TASK DETAILS → Output the records exactly, with no line skipped.

PROVIDED RECORDS →

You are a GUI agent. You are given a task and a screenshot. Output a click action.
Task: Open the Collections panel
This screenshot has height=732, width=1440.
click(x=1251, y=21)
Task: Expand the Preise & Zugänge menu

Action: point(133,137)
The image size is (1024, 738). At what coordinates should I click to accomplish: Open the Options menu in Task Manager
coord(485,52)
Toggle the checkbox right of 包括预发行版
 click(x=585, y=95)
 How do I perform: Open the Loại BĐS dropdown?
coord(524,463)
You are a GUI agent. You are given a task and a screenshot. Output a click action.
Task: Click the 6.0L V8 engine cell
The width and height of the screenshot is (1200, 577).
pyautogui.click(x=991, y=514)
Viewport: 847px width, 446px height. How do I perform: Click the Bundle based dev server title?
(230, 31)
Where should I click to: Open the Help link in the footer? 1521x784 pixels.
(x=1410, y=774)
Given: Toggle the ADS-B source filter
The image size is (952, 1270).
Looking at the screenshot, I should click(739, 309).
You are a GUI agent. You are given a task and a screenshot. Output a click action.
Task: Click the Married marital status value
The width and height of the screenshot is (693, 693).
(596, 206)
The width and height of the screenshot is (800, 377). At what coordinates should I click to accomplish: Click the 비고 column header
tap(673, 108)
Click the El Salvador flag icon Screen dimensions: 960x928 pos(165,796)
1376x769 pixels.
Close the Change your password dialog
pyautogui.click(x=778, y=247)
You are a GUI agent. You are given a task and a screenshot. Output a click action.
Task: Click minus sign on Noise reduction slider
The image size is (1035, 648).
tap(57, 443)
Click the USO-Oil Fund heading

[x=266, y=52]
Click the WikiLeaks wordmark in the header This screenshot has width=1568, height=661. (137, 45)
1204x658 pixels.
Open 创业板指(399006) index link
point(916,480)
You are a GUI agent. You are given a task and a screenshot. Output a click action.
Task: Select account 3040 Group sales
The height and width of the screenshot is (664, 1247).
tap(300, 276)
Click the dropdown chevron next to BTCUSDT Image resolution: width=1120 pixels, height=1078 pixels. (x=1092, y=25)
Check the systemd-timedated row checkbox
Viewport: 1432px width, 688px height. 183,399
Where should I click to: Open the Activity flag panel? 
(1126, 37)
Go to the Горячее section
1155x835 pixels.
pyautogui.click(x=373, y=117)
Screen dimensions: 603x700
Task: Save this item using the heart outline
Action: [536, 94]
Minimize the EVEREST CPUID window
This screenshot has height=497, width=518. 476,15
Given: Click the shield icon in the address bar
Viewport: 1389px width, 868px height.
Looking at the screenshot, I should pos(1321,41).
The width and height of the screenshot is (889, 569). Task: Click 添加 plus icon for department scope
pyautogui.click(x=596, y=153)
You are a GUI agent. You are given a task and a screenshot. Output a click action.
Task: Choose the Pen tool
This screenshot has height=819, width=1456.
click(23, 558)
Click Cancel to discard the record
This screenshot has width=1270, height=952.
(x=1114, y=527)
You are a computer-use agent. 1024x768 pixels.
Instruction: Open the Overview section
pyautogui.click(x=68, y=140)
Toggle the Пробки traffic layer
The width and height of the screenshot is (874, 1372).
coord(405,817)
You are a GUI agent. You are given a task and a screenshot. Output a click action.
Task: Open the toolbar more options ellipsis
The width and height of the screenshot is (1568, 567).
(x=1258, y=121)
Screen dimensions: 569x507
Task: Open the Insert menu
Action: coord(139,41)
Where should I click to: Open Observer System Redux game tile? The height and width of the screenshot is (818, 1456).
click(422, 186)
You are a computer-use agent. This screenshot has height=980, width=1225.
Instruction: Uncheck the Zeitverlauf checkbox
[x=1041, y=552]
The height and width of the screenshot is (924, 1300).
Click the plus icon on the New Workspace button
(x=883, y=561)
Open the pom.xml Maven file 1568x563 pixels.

TASK RESPONSE →
You are a GUI agent. You are given a task and a screenshot. Output a click action.
Task: Open the Collections panel
This screenshot has height=732, width=1440.
click(x=1251, y=21)
Task: Expand the Preise & Zugänge menu

Action: point(133,137)
The image size is (1024, 738). At what coordinates should I click to accomplish: Open the Options menu in Task Manager
coord(485,52)
Toggle the checkbox right of 包括预发行版
 click(x=585, y=95)
 How do I perform: Open the Loại BĐS dropdown?
coord(524,463)
You are a GUI agent. You are given a task and a screenshot. Output a click action.
Task: Click the 6.0L V8 engine cell
The width and height of the screenshot is (1200, 577).
pyautogui.click(x=991, y=514)
Viewport: 847px width, 446px height. How do I perform: Click the Bundle based dev server title?
(230, 31)
Where should I click to: Open the Help link in the footer? 1521x784 pixels.
(x=1410, y=774)
Given: Toggle the ADS-B source filter
The image size is (952, 1270).
Looking at the screenshot, I should click(739, 309).
You are a GUI agent. You are given a task and a screenshot. Output a click action.
Task: Click the Married marital status value
The width and height of the screenshot is (693, 693).
(596, 206)
The width and height of the screenshot is (800, 377). At what coordinates should I click to accomplish: Click the 비고 column header
tap(673, 108)
Click the El Salvador flag icon Screen dimensions: 960x928 pos(165,796)
1376x769 pixels.
Close the Change your password dialog
pyautogui.click(x=778, y=247)
You are a GUI agent. You are given a task and a screenshot. Output a click action.
Task: Click minus sign on Noise reduction slider
The image size is (1035, 648).
tap(57, 443)
Click the USO-Oil Fund heading

[x=266, y=52]
Click the WikiLeaks wordmark in the header This screenshot has width=1568, height=661. (137, 45)
1204x658 pixels.
Open 创业板指(399006) index link
point(916,480)
You are a GUI agent. You are given a task and a screenshot. Output a click action.
Task: Select account 3040 Group sales
The height and width of the screenshot is (664, 1247).
tap(300, 276)
Click the dropdown chevron next to BTCUSDT Image resolution: width=1120 pixels, height=1078 pixels. (x=1092, y=25)
Check the systemd-timedated row checkbox
Viewport: 1432px width, 688px height. 183,399
Where should I click to: Open the Activity flag panel? 
(1126, 37)
Go to the Горячее section
1155x835 pixels.
pyautogui.click(x=373, y=117)
Screen dimensions: 603x700
Task: Save this item using the heart outline
Action: [536, 94]
Minimize the EVEREST CPUID window
This screenshot has height=497, width=518. 476,15
Given: Click the shield icon in the address bar
Viewport: 1389px width, 868px height.
Looking at the screenshot, I should pos(1321,41).
The width and height of the screenshot is (889, 569). Task: Click 添加 plus icon for department scope
pyautogui.click(x=596, y=153)
You are a GUI agent. You are given a task and a screenshot. Output a click action.
Task: Choose the Pen tool
This screenshot has height=819, width=1456.
click(23, 558)
Click Cancel to discard the record
This screenshot has width=1270, height=952.
(x=1114, y=527)
You are a computer-use agent. 1024x768 pixels.
Instruction: Open the Overview section
pyautogui.click(x=68, y=140)
Toggle the Пробки traffic layer
The width and height of the screenshot is (874, 1372).
coord(405,817)
You are a GUI agent. You are given a task and a screenshot. Output a click action.
Task: Open the toolbar more options ellipsis
The width and height of the screenshot is (1568, 567).
(x=1258, y=121)
Screen dimensions: 569x507
Task: Open the Insert menu
Action: coord(139,41)
Where should I click to: Open Observer System Redux game tile? The height and width of the screenshot is (818, 1456).
click(422, 186)
You are a computer-use agent. This screenshot has height=980, width=1225.
Instruction: Uncheck the Zeitverlauf checkbox
[x=1041, y=552]
The height and width of the screenshot is (924, 1300).
Click the plus icon on the New Workspace button
(x=883, y=561)
Open the pom.xml Maven file 1568x563 pixels.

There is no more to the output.